**WHAT YOU NEED TO DO:** How might the passage on girls' views of gender equality and the #GirlsTakeover continue? Write the next part, picking up after its final sentence.

This belief floods all areas of girls' lives: home, school, in popular culture and particularly in sport and the media.

When asked how to fix this, half of girls aged 10 to 14 replied with the suggestion: gender equality, including equal pay. What did they want? time and time again, "To be taken more seriously", "To be treated equally", "Wish we didn't get judged by what we look like or what we're wearing!" and "To not listen to hate".

It comes on the day girls and young women turn the tables on positions of power, by conducting 600 takeovers of positions of presidents, prime ministers, CEOs and parliamentarians in 60 countries, although 18 offices in Australia's federal parliament will have a delayed #GirlsTakeover on Wednesday, October the 18th, including that of Education Minister Simon Birmingham and Greens leader Richard Di Natale.

The young women will shadow the politicians throughout the day and are expected to press the MPs and Senators on improving the currently poor participation of young women in politics.

**DATA EXCERPTS:**
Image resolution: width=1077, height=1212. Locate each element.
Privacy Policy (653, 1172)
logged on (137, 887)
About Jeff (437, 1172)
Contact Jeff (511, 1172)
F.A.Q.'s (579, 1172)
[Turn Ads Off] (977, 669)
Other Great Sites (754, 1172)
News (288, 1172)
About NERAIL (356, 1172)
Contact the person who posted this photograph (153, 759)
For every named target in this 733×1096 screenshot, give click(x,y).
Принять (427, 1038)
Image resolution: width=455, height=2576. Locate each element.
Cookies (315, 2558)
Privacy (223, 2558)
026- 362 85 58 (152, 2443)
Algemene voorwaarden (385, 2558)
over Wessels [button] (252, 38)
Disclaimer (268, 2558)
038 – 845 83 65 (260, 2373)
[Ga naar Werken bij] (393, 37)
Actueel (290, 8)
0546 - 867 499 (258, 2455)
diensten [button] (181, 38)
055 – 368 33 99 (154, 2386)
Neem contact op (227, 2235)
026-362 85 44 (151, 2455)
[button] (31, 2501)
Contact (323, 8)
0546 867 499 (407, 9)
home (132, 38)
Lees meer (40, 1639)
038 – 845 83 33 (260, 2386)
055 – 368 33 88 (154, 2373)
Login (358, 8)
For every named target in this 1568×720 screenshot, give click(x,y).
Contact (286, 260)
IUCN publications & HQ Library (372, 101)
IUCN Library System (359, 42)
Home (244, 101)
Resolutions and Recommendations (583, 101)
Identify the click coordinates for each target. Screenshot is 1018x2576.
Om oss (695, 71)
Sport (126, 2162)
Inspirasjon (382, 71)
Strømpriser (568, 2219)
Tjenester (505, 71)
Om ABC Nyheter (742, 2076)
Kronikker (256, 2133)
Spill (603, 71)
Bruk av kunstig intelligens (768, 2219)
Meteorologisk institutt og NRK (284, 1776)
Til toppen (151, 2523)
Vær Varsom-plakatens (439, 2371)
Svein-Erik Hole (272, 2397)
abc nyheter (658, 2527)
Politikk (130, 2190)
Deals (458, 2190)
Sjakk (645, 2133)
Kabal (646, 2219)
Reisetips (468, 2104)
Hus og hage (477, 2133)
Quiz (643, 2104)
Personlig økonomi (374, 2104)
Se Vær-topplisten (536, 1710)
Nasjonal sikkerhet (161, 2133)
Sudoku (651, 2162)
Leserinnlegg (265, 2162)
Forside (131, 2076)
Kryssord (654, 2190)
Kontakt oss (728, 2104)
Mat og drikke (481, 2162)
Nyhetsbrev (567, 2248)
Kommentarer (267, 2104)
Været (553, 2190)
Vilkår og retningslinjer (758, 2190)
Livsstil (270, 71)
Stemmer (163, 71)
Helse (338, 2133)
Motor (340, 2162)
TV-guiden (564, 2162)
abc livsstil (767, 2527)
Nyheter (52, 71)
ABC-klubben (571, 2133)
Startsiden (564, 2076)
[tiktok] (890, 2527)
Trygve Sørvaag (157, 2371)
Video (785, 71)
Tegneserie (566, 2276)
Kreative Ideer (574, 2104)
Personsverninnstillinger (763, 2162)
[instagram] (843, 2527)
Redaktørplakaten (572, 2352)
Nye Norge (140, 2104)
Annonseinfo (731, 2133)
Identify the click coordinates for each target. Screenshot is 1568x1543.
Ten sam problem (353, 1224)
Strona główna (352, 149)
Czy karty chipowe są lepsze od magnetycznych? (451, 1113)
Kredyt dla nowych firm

**WRITTEN RESPONSE:**
But today, on International Day of the Girl, the take over is elsewhere, including the Canadian PM Justin Trudeau, the ACT Legislative Assembly and the position of CEO at Plan International.

The newly released Plan International report called "Dream Gap" - the gap between what girls hope for in early in life and what they later believe is realistic for them - has found 40 percent of the responding girls think gender is the single biggest barrier to leadership, while almost all (93 percent) of girls aged 15-17 said it would be easier to get ahead in life if they were not judged on their appearance.

"Girls are internalising and recognising it is not the same if you are a boy or a girl, even in 2017," Plan International Deputy CEO Susanne Legena told HuffPost Australia. "We have got a lot of work to do if we want to create a much more equal society for boys and girls."

The report notes plummeting confidence as girls become teens. Fifty-six percent of girls view themselves as confident at 10, which drops to 44 per cent by the time they reach 17, to just 27 per cent when they reach adulthood (18-25).

"It is not an accident that the loss of confidence is happening at the same as you are entering puberty and your body is starting to change," Legena said.

"You start to feel like maybe your primary asset is really on your appearance and on your body.

"And you are probably taught that you need to keep that safe and if you don't, it is your fault. So it is not surprising to me that maybe girls would likely withdraw from the community and the outside world to protect themselves given that is what is happening."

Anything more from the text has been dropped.